We were shocked that the police weren't interested in taking the boxers, although this was prior to DNA evidence, Nick has since pointed out.

And the police didn't jump at Maude's band-boyfriend's suggestion that since each person has a personal smell, wouldn't they want to take them to maybe match the smell when they ultimately caught the guy?

(Look. He was very cute, and in a band.)

It is that night, past 3:00 am. Maude is asleep in the big squishy chair in the front. The chair that makes it impossible for anyone to get a good grip on her.

Serial rapist, we later come to understand, has been watching our apartment. He knows to climb over the wall in the back. To stack up bricks high enough to get to the back window. He is thin enough to fit under the bars. He is strong enough to break the flimsy lock.

He undresses in the back, which is Maude's bedroom, leaves his boxers in the bathroom on the way to the living room in the front.

Our living room lights are on, because Maude was up reading while she was waiting.

Maude awoke, she says, not because she heard anything. She just sensed a presence.

And when she saw the guy and the sweater - a black alpaca cardigan - she immediately began to scream very loudly. She screamed and struggled and he hit her and tried very hard to subdue her but to no avail.

She is tough.

Our walls were thin, and our neighbors were good friends, and they heard her and called 911 immediately.

And this is where the drive-by shooter is important.

The rapist knew that because of the drive-by shooter, the police were all over our neighborhood. They were a block or so away when this happened, in fact.

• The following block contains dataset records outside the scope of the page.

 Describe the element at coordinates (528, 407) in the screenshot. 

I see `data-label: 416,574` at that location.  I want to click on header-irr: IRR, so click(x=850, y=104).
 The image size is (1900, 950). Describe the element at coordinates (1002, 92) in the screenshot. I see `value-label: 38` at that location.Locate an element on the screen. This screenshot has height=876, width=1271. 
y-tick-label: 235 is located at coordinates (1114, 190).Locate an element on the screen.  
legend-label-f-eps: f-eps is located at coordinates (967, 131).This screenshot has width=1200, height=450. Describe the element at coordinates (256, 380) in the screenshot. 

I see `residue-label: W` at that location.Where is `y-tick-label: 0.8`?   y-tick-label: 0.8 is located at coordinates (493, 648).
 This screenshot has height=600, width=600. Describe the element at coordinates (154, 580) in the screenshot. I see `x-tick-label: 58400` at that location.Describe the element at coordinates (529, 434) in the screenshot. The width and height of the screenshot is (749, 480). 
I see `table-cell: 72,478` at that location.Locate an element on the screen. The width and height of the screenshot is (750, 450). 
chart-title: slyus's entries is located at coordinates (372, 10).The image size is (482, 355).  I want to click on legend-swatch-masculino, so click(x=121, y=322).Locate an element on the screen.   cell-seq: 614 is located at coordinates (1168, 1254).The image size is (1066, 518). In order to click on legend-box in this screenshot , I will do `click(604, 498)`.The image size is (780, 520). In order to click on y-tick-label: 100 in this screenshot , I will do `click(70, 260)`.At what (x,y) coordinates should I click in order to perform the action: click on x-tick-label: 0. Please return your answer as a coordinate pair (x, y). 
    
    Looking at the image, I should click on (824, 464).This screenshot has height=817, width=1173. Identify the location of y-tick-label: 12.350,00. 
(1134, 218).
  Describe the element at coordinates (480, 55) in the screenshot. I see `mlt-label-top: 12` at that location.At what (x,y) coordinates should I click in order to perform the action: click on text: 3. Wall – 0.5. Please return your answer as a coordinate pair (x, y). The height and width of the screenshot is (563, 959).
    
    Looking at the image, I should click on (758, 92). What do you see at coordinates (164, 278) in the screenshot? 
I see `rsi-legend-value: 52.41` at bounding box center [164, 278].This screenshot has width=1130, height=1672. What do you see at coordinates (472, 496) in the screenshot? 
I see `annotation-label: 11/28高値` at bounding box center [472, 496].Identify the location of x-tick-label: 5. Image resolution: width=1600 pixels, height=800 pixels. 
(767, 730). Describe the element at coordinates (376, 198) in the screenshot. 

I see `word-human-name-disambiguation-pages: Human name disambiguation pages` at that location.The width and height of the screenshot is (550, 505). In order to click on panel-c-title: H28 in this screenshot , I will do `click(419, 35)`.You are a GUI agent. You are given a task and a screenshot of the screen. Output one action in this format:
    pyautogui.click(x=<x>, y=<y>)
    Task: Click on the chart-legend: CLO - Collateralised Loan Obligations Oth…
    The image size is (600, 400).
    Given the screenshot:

He knew there would be a cop nearby. So when he could not subdue her, he stopped attacking and ran.

It turned out, once he was caught, that his girlfriend lived in the neighborhood. He knew it well.

A police officer arrived almost immediately, walked in, looked around at the chaos of the living room: clothing strewn about, books on the floor, general calamity. He did a double take.

"Did HE do this?!!?"

Maude said, "Uh, no. We live like this."

This is the story I know by heart.

What I didn't know was the following. Minutes later, more police arrived. The next one to walk in looked around and began, "Did HE do this?!!?"

To which the first officer drily replied, "No. They live this way."